My personal opinions on this statement aside, Levy doesn’t really back this up. While most of the projects undertaken do advance computing as a field, I wouldn’t say any of this work is “life-changing.” The closest these systems come is some work within the field of AI. While it would be hypocritical of me to criticize people for pursuing problems that are interesting or advancing computers for their own sake, it is weird for Levy to present the paragons of his hacker ethos without a single example of computers changing anyone’s life for the better.

Proposed rule 7: Non-hackers have no rights

It seems everyone who opposes the hackers is fair game for pranks and vengeance of varying degrees. Some poor member of the IBM priesthood was convinced the computer had exploded on his watch, Bill Bennett’s workshop became the hacker’s personal toolbox, and not every tool returned in one piece. But opposing the Hackers wasn’t necessary to earn punishment.
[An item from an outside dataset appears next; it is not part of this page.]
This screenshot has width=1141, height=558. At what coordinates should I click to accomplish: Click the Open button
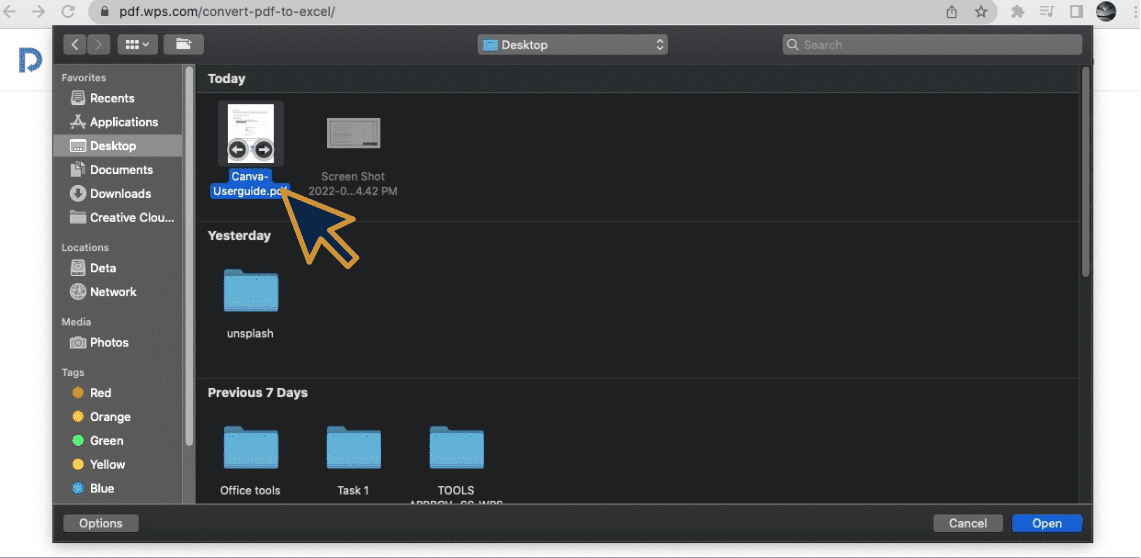(1047, 523)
It seems the MIT hacker lifestyle did damage to anyone who committed the crime of being ignorant of “the system,” the best example being how Kotok pranked his friends with a faked “exotic” telephone number.

I love Levy’s Hacker Ethos, I prize every one of those ideals and I think a True Hacker would as well, but the story Levy tells is not the story of the Hacker Ethos at work, but a perverse version.